DeFi lending protocol HypurrFi has issued a critical security alert, warning users not to interact with its website or application following a suspected domain hijack. The protocol's founder, androolloyd, posted a direct warning on X on Friday, stating, "Do NOT USE THE HYPURR .FI domain, it is compromised."
The team clarified that while its social media accounts remain secure and under its control, the primary domain for the platform's frontend interface has been compromised. Users have been instructed to "avoid all interaction with the app until further notice from the team." The protocol, which operates on the HyperEVM blockchain and is integrated with Hyperliquid's ecosystem, currently holds approximately $30 million in Total Value Locked (TVL), according to DefiLlama.

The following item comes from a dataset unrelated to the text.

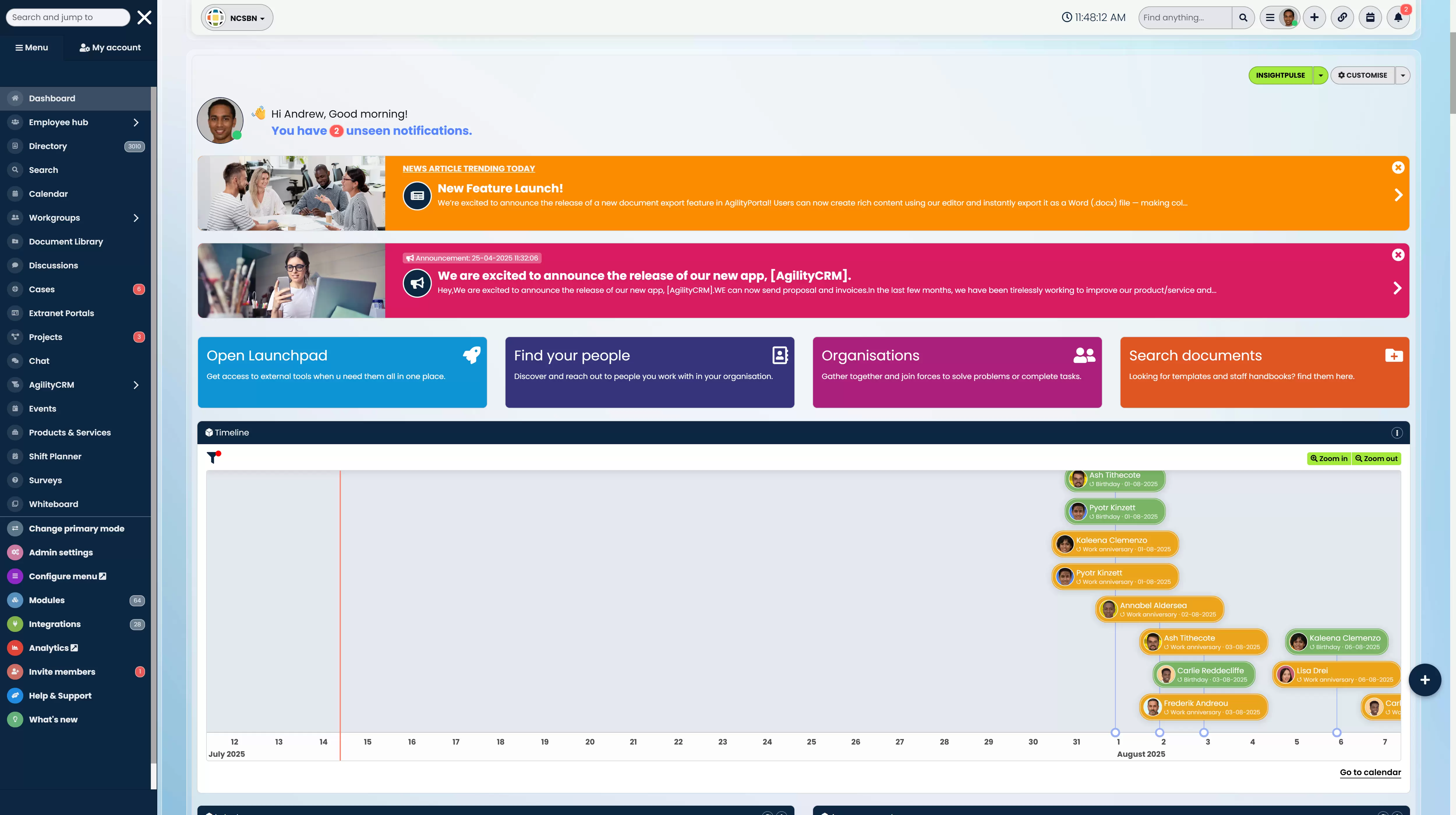Open Document Library from sidebar
This screenshot has width=1456, height=815.
pos(66,242)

Importantly, the team stated there is currently no evidence of risk to user funds, suggesting the issue is isolated to the frontend website and not the underlying smart contracts. However, frontend compromises pose a significant threat, as attackers can deploy malicious interfaces that mimic the legitimate app, potentially prompting users to sign transactions that drain their wallets.

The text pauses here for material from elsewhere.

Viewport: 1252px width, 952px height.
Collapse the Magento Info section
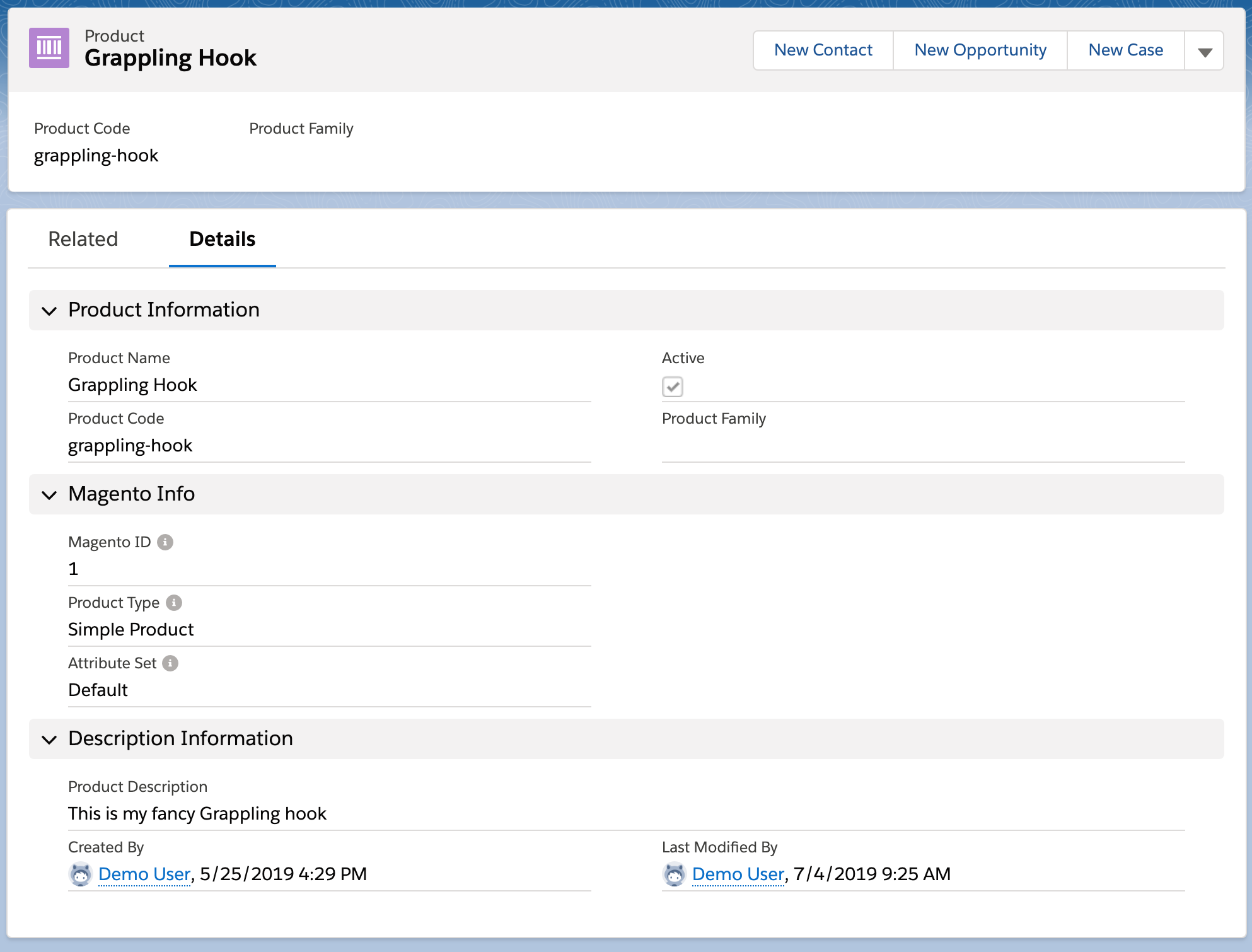coord(49,495)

This incident highlights a persistent vulnerability in the DeFi space. Domain hijacking attacks target centralized components like DNS records and web hosting, which sit outside blockchain security guarantees. Recent similar incidents include the compromise of the BONKfun domain last month and a DNS-level attack on Curve Finance in May 2025.
The immediate focus is on HypurrFi regaining control of its domain and verifying that no malicious activity occurred during the compromise. The broader takeaway reinforces the need for enhanced safeguards in domain management and the ongoing security gap between on-chain smart contracts and off-chain infrastructure.